• _DESCRIPTION OF THE TASK_
Would you return every entry, exactly as it is written?

• _INPUT_
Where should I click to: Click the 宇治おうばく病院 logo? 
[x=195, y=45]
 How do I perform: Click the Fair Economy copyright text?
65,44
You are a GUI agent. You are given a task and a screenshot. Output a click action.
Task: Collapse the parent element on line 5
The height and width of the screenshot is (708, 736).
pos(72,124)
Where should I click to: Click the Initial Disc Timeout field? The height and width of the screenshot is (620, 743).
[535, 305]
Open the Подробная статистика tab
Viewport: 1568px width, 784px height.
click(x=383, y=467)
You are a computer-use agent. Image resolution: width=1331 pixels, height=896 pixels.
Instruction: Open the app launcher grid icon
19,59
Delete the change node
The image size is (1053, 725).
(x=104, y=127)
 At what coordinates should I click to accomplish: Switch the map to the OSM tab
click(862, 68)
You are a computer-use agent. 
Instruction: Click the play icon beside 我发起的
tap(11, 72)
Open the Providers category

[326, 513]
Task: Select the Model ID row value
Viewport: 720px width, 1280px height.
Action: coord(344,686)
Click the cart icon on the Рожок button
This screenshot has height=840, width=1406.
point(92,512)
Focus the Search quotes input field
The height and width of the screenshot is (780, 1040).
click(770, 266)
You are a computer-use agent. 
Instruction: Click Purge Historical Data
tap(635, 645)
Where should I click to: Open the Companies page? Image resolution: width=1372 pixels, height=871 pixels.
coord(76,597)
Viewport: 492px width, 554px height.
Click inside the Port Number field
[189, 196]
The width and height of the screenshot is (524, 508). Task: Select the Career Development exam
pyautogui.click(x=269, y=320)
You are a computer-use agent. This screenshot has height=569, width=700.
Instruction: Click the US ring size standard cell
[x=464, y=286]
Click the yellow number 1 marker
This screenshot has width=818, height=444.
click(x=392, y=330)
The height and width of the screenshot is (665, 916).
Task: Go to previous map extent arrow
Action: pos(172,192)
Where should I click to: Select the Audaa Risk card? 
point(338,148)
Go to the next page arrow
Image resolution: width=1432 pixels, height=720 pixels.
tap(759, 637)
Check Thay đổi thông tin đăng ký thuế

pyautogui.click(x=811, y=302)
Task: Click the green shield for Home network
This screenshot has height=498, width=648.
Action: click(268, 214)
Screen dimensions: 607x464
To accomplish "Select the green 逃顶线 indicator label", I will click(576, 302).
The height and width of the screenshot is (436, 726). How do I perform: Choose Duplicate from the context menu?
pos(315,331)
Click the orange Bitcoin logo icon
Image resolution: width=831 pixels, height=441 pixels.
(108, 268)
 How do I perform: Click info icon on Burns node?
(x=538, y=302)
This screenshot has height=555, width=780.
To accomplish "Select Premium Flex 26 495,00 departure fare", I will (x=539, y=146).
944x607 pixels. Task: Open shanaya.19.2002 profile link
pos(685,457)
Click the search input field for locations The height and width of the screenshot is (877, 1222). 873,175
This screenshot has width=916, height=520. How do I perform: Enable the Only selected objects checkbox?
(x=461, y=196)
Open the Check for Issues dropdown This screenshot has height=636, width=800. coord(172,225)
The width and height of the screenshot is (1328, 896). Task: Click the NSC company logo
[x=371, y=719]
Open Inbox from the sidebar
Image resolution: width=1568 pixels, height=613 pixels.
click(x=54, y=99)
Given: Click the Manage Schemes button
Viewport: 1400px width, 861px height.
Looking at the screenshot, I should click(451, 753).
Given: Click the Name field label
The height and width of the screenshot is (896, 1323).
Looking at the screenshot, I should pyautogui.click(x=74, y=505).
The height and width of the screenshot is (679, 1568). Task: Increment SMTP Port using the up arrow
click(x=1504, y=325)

• _RESULT OF THE TASK_
Where should I click to: Click the 宇治おうばく病院 logo? 
[x=195, y=45]
 How do I perform: Click the Fair Economy copyright text?
65,44
You are a GUI agent. You are given a task and a screenshot. Output a click action.
Task: Collapse the parent element on line 5
The height and width of the screenshot is (708, 736).
pos(72,124)
Where should I click to: Click the Initial Disc Timeout field? The height and width of the screenshot is (620, 743).
[535, 305]
Open the Подробная статистика tab
Viewport: 1568px width, 784px height.
click(x=383, y=467)
You are a computer-use agent. Image resolution: width=1331 pixels, height=896 pixels.
Instruction: Open the app launcher grid icon
19,59
Delete the change node
The image size is (1053, 725).
(x=104, y=127)
 At what coordinates should I click to accomplish: Switch the map to the OSM tab
click(862, 68)
You are a computer-use agent. 
Instruction: Click the play icon beside 我发起的
tap(11, 72)
Open the Providers category

[326, 513]
Task: Select the Model ID row value
Viewport: 720px width, 1280px height.
Action: coord(344,686)
Click the cart icon on the Рожок button
This screenshot has height=840, width=1406.
point(92,512)
Focus the Search quotes input field
The height and width of the screenshot is (780, 1040).
click(770, 266)
You are a computer-use agent. 
Instruction: Click Purge Historical Data
tap(635, 645)
Where should I click to: Open the Companies page? Image resolution: width=1372 pixels, height=871 pixels.
coord(76,597)
Viewport: 492px width, 554px height.
Click inside the Port Number field
[189, 196]
The width and height of the screenshot is (524, 508). Task: Select the Career Development exam
pyautogui.click(x=269, y=320)
You are a computer-use agent. This screenshot has height=569, width=700.
Instruction: Click the US ring size standard cell
[x=464, y=286]
Click the yellow number 1 marker
This screenshot has width=818, height=444.
click(x=392, y=330)
The height and width of the screenshot is (665, 916).
Task: Go to previous map extent arrow
Action: pos(172,192)
Where should I click to: Select the Audaa Risk card? 
point(338,148)
Go to the next page arrow
Image resolution: width=1432 pixels, height=720 pixels.
tap(759, 637)
Check Thay đổi thông tin đăng ký thuế

pyautogui.click(x=811, y=302)
Task: Click the green shield for Home network
This screenshot has height=498, width=648.
Action: click(268, 214)
Screen dimensions: 607x464
To accomplish "Select the green 逃顶线 indicator label", I will click(576, 302).
The height and width of the screenshot is (436, 726). How do I perform: Choose Duplicate from the context menu?
pos(315,331)
Click the orange Bitcoin logo icon
Image resolution: width=831 pixels, height=441 pixels.
(108, 268)
 How do I perform: Click info icon on Burns node?
(x=538, y=302)
This screenshot has height=555, width=780.
To accomplish "Select Premium Flex 26 495,00 departure fare", I will (x=539, y=146).
944x607 pixels. Task: Open shanaya.19.2002 profile link
pos(685,457)
Click the search input field for locations The height and width of the screenshot is (877, 1222). 873,175
This screenshot has width=916, height=520. How do I perform: Enable the Only selected objects checkbox?
(x=461, y=196)
Open the Check for Issues dropdown This screenshot has height=636, width=800. coord(172,225)
The width and height of the screenshot is (1328, 896). Task: Click the NSC company logo
[x=371, y=719]
Open Inbox from the sidebar
Image resolution: width=1568 pixels, height=613 pixels.
click(x=54, y=99)
Given: Click the Manage Schemes button
Viewport: 1400px width, 861px height.
Looking at the screenshot, I should click(451, 753).
Given: Click the Name field label
The height and width of the screenshot is (896, 1323).
Looking at the screenshot, I should pyautogui.click(x=74, y=505).
The height and width of the screenshot is (679, 1568). Task: Increment SMTP Port using the up arrow
click(x=1504, y=325)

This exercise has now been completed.